Showy Tick-Trefoil (Desmodium canadense). Tick-trefoils are mild annoyances to hikers and walkers, but this one is such a beautiful flower that we can easily forgive it. Like all the other tick-trefoils, it has transformed the ordinary legume of the pea family into a fabulously efficient instrument of dispersal. The pod is divided into individual segments that separate easily, and each of them is coated with sticky adhesive hairs. As you pass by the plant, several of those segments stick to your clothes and ride off with you, at least until you notice them. It may be quite a distance: since the seedpods are sticky rather than prickly, you tend not to notice them until you see them. Other tick-trefoils have pretty but inconspicuous little flowers; this one, however, has larger flowers in a dense and showy raceme.
Cow Vetch (Vicia cracca).
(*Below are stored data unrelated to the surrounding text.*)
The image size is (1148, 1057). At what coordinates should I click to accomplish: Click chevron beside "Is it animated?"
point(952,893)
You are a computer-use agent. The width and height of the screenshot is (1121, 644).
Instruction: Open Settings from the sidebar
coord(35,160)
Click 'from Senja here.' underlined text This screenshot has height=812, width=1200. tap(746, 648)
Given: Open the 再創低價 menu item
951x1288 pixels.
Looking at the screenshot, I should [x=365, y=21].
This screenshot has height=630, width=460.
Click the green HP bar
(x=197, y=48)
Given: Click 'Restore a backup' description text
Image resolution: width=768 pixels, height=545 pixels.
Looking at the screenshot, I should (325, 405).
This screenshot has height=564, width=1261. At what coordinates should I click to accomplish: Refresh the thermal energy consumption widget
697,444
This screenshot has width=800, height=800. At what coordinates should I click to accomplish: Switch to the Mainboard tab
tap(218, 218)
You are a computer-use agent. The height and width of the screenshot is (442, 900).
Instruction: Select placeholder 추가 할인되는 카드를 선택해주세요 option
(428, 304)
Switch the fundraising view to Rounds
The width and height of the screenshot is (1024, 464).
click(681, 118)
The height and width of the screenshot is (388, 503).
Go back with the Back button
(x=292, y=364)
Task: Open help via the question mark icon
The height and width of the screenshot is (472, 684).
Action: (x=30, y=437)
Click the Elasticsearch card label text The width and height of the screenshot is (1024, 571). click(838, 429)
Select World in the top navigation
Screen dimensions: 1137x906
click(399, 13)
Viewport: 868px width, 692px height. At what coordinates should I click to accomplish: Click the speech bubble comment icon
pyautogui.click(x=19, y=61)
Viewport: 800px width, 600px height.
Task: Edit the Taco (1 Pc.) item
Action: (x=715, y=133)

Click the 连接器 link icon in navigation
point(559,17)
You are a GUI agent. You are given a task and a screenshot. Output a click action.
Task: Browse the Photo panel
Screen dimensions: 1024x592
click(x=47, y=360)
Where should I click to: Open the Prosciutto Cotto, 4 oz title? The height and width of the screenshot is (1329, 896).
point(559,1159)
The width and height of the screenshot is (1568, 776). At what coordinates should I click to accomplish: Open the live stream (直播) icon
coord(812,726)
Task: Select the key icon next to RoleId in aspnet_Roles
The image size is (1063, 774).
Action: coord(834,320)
A European import cultivated for fodder, Cow Vetch tends to be found wherever livestock is nearby. The vines twine through other less decorative weeds, and the beautiful blue-purple flowers light up the edges of fields.
Crown Vetch (Securigera varia). Crown Vetch is often planted to control erosion on hillsides; it also escapes freely and makes a nuisance of itself. But the bicolored flowers are pretty. They come in various shades, including occasionally pure white or lavender.
Everlasting pea (Lathyrus latifolius). A vigorous vine that can take over whole hillsides. It compensates us for the space it takes with a glorious array of flowers in shades from white through deep magenta, often with stripes or bicolor patterns. It’s called “everlasting” because it has flowers like the annual garden sweet pea, but it’s a perennial; thus another common name, “Perennial Sweet Pea.”
Hog Peanut (Amphicarpaea bracteata). A vine that twines its way through the underbrush along creeks and streams, dangling clusters of flowers in white, pink, or purple. These flowers produce seeds, but the vine also grows less showy flowers near the ground that turn into a single underground seed, like a peanut.